● **Work required**:
In the stretch from the start of the records through the line containing "Looking at the screenshot, I should pos(313,236).", swap "checkmark" for "tick" and change nothing else. Return only those lines.

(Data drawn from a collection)
^^^^^^^^

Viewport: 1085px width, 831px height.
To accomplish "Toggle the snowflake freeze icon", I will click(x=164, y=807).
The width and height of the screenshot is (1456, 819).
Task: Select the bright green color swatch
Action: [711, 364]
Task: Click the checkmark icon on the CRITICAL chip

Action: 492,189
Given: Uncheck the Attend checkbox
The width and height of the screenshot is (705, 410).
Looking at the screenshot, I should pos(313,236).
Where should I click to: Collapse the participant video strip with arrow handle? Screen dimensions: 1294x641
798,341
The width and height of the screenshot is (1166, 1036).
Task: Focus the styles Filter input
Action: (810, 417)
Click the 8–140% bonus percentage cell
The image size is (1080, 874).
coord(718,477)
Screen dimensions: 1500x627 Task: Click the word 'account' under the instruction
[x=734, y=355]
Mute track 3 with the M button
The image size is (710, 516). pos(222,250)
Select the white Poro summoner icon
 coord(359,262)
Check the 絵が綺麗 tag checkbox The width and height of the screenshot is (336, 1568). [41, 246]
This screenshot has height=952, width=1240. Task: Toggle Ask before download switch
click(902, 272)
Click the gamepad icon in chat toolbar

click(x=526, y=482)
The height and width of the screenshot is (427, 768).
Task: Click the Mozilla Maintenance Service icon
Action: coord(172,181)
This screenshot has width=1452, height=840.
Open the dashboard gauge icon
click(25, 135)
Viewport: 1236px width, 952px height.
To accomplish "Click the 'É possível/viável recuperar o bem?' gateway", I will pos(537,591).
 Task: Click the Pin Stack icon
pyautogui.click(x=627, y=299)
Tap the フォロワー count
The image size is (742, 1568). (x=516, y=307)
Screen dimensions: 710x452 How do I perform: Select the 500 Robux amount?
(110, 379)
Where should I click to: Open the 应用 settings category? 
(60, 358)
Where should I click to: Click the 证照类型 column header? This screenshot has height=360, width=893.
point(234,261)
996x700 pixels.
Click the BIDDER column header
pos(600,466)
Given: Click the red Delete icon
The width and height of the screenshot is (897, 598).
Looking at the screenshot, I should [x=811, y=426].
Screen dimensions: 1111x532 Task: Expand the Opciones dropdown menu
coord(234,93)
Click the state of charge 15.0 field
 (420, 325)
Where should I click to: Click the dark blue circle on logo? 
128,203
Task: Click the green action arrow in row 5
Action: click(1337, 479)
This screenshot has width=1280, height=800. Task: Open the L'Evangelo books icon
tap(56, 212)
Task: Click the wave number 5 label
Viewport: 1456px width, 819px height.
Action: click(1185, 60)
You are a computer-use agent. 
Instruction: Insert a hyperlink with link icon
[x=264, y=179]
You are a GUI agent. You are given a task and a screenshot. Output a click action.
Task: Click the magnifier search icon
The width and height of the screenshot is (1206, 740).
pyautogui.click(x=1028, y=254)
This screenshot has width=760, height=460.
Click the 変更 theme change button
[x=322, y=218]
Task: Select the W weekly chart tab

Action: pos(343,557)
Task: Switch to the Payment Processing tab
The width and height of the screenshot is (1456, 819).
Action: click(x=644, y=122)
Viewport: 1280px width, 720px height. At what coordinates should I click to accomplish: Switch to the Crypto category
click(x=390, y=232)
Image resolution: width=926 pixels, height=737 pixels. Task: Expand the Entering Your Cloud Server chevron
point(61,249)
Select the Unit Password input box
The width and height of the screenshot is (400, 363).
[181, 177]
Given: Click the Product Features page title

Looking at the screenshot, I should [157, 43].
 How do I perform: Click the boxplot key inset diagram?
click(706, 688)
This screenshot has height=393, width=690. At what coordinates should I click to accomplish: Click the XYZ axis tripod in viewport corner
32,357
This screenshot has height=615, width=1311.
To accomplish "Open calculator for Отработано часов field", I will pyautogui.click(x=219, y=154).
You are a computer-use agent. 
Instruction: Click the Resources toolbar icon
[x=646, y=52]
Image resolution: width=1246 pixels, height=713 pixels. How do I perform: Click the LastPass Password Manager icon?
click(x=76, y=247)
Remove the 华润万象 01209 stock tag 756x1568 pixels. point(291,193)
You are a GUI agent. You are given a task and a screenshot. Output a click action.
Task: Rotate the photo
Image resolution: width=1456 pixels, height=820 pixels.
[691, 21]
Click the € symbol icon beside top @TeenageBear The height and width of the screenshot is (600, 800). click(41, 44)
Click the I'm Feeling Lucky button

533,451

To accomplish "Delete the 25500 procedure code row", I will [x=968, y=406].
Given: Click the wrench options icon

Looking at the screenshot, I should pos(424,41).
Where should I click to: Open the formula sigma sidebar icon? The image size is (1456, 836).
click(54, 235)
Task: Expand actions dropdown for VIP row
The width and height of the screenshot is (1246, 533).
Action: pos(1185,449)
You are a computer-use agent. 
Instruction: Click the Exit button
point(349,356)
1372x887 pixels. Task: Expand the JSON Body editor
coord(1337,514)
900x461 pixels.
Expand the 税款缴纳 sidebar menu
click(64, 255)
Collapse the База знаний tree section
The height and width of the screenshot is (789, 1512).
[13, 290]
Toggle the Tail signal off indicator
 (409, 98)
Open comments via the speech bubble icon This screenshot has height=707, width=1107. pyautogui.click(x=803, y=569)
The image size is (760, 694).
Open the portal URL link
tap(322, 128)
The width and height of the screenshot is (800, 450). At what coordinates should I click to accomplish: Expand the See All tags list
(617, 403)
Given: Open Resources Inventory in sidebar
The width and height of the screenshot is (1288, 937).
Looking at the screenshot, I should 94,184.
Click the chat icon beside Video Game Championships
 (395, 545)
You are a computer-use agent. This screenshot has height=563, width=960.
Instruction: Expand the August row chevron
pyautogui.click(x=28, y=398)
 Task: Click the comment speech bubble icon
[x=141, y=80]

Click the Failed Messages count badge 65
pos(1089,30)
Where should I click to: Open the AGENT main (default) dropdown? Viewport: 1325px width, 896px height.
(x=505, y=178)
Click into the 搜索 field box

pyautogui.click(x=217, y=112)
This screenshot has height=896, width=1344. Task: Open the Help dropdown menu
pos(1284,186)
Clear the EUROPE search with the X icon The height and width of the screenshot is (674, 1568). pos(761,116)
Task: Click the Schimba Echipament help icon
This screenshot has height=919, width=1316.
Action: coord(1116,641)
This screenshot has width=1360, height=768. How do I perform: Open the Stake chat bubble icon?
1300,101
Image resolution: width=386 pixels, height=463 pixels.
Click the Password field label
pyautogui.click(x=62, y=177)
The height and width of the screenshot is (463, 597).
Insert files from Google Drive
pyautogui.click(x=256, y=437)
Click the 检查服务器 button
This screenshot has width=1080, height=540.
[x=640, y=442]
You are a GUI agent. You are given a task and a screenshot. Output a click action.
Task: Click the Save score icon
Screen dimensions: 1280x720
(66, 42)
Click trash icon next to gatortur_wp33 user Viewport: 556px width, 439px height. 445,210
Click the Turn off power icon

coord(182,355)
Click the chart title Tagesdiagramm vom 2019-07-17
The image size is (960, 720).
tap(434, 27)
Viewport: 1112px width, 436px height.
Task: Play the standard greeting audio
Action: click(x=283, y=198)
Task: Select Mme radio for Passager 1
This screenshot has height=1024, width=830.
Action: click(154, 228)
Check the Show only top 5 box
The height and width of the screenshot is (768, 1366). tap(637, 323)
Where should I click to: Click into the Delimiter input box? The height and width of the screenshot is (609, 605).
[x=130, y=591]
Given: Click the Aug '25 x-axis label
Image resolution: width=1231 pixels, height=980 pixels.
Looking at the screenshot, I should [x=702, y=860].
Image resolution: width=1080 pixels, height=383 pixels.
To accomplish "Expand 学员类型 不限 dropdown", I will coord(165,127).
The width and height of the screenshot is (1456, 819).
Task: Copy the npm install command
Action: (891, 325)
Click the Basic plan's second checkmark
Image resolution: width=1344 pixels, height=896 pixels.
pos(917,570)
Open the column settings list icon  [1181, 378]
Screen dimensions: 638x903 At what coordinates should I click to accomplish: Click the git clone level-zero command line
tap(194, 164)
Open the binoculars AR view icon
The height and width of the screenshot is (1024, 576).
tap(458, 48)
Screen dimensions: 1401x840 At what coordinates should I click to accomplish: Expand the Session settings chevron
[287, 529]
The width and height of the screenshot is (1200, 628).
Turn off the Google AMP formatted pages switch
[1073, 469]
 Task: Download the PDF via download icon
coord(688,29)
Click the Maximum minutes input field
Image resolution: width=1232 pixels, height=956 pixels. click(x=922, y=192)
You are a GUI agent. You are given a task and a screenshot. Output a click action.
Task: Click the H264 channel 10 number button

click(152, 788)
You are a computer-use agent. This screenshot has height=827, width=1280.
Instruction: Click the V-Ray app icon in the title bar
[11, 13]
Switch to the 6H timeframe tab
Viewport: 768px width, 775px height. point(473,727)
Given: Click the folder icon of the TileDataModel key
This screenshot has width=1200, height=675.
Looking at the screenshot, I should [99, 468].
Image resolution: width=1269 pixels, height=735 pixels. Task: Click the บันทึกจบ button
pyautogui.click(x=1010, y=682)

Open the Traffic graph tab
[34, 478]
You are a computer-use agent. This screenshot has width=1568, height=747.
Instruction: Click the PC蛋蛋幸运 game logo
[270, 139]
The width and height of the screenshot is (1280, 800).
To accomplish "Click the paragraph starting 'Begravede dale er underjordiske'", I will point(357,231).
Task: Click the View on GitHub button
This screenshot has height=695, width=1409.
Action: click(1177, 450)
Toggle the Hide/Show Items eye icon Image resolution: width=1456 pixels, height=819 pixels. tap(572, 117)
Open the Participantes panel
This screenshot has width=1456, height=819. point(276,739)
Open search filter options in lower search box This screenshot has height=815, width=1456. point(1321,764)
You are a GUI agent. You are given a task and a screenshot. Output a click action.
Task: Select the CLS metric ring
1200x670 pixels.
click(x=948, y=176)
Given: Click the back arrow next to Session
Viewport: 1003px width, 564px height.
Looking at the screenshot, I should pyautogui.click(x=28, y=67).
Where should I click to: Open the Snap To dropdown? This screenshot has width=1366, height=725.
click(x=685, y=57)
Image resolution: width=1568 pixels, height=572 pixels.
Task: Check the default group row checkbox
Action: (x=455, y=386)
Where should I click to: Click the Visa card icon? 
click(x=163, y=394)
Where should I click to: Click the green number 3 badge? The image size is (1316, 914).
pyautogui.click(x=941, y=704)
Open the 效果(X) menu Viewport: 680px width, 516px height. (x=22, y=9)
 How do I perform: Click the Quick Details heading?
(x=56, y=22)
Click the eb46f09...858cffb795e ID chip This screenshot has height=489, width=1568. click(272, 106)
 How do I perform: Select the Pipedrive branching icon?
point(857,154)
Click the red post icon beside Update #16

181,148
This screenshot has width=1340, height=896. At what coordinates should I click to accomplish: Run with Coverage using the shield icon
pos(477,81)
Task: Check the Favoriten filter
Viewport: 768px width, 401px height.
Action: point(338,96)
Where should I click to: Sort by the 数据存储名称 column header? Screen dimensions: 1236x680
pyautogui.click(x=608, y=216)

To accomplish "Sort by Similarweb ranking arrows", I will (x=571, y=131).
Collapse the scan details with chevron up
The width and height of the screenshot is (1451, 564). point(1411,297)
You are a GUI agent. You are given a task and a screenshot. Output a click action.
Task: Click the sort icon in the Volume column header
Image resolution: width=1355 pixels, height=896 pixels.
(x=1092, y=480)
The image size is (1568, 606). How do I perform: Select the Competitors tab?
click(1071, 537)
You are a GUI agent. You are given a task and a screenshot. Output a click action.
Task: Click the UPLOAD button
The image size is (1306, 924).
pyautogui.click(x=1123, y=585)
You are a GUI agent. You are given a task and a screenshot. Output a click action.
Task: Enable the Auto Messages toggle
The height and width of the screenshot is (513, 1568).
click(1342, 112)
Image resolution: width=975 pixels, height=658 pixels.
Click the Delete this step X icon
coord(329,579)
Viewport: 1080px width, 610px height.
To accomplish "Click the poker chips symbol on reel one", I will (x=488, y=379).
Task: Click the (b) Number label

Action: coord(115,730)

^^^^^^^^

● **Response to the exercise**:
Viewport: 1085px width, 831px height.
To accomplish "Toggle the snowflake freeze icon", I will click(x=164, y=807).
The width and height of the screenshot is (1456, 819).
Task: Select the bright green color swatch
Action: [711, 364]
Task: Click the tick icon on the CRITICAL chip

Action: 492,189
Given: Uncheck the Attend checkbox
The width and height of the screenshot is (705, 410).
Looking at the screenshot, I should pos(313,236).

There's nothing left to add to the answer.